Con la sentenza n. 85 del 4 maggio 2023 la Corte costituzionale – nel ribadire la necessità, da parte del giudice a quo, di delineare correttamente la rilevanza della questione di legittimità costituzionale con particolare riferimento all’esatta individuazione della natura transitoria della normativa in rilievo – ricostruisce l’evoluzione della disciplina statale in tema di standard urbanistici, operando una ricognizione dei principi e delle regole di riparto di competenza tra Stato e regioni.

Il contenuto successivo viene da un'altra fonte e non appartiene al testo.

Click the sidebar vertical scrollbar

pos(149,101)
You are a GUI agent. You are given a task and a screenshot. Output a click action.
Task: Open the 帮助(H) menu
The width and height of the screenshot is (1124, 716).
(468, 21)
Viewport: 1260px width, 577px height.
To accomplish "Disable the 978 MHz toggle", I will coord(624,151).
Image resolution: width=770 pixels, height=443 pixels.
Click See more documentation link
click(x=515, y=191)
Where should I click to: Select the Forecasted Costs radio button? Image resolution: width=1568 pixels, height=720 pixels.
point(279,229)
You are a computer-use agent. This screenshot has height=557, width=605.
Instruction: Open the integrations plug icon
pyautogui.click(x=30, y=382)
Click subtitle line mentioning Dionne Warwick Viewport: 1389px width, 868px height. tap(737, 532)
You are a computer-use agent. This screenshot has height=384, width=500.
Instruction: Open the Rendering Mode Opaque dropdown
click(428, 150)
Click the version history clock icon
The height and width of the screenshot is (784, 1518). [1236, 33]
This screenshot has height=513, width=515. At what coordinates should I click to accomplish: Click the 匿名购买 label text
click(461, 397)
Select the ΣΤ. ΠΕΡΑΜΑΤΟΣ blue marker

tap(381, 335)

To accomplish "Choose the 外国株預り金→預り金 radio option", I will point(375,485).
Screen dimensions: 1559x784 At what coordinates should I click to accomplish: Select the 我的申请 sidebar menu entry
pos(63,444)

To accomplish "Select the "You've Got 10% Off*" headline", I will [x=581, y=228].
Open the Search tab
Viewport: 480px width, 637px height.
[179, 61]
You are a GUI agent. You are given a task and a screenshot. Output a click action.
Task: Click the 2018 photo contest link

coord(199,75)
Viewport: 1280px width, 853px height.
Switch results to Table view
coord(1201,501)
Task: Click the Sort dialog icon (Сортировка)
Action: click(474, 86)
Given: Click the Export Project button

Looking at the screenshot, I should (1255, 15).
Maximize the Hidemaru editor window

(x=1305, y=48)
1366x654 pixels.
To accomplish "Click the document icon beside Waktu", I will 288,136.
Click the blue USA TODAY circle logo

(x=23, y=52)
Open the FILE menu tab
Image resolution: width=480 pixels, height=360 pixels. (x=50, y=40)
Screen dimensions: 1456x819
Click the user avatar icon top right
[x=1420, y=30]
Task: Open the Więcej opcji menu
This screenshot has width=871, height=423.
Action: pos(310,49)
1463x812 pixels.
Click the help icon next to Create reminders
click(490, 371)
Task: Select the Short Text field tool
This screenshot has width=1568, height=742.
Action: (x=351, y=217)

A cura dell’ufficio del massimario degli organi di giustizia amministrativa in rassegna, oltre agli enunciati in tema di inammissibilità delle questioni poste, le principali argomentazioni della Corte nella ricostruzione del quadro normativo afferente agli standard urbanistici.
In particolare la Corte in premessa ha segnalato come la disciplina degli standard urbanistici trovi il suo fondamento nell’art. 17 della legge 6 agosto 1967, n. 765 (Modifiche ed integrazioni alla legge urbanistica 17 agosto 1942, n. 1150), con cui è stato introdotto l’art. 41-quinquies della legge n. 1150 del 1942, il quale, ai commi ottavo e nono, stabilisce che:
“In tutti i comuni, ai fini della formazione di nuovi strumenti urbanistici o della revisione di quelli esistenti, debbono essere osservati limiti inderogabili di densità edilizia, di altezza, di distanza tra i fabbricati, nonché rapporti massimi tra spazi destinati agli insediamenti residenziali e produttivi e spazi pubblici o riservati alle attività collettive, a verde pubblico o a parcheggi. I limiti e i rapporti previsti dal precedente comma sono definiti per zone territoriali omogenee, con decreto del Ministro per i lavori pubblici di concerto con quello per l’interno, sentito il Consiglio superiore dei lavori pubblici. In sede di prima applicazione della presente legge, tale decreto viene emanato entro sei mesi dall’entrata in vigore della medesima”;
e che, inoltre, la suddetta disciplina sia stata attuata dal d.m. n. 1444 del 1968 che, in base a quanto previsto dal predetto dal predetto comma nono della l. n. 765 del 1967, ha optato per l’individuazione delle percentuali di dotazioni infrastrutturali strettamente collegate alle destinazioni funzionali delle diverse zone in cui doveva essere ripartito dal piano regolatore generale il territorio comunale, così prevedendo gli artt. da 3 a 5 del citato d.m. n. 1444 del 1968 le percentuali e le quantità di aree da destinare a “spazi pubblici[,] attività collettive, a verde pubblico o a parcheggi”, differenziate in ragione del fabbisogno attribuito a ciascuna zona territoriale omogenea;
e che da ultimo, la stessa, sia funzionale all’esigenza di regolare l’ordinato sviluppo delle infrastrutture soprattutto nel tessuto urbano, e sia rimasto sostanzialmente invariata pur nel momento in cui le regioni si sono dotate di una legislazione urbanistica improntata a diversi modelli pianificatori;
la corte ha anche sottolineato come – nell’ambito della evoluzione normativa nazionale e regionale (riscontrabile anche nella legislazione urbanistica di altre regioni) – sia successivamente intervenuta la disposizione (che ha dato luogo a incertezze applicative) recata dall’art. 2-bis, comma 1, del d.P.R. n. 380 del 2001, inserito dall’art. 30, comma 1, lettera 0a), del d.l. n. 69 del 2013, come convertito, con modificazioni, dalla l. n. 89 del 2013 secondo cui “[f]erma restando la competenza statale in materia di ordinamento civile con riferimento al diritto di proprietà e alle connesse norme del codice civile e alle disposizioni integrative, le regioni e le province autonome di Trento e di Bolzano possono prevedere, con proprie leggi e regolamenti, disposizioni derogatorie al decreto del Ministro dei lavori pubblici 2 aprile 1968, n. 1444, e possono dettare disposizioni sugli spazi da destinare agli insediamenti residenziali, a quelli produttivi, a quelli riservati alle attività collettive, al verde e ai parcheggi, nell’ambito della definizione o revisione di strumenti urbanistici comunque funzionali a un assetto complessivo e unitario o di specifiche aree territoriali”.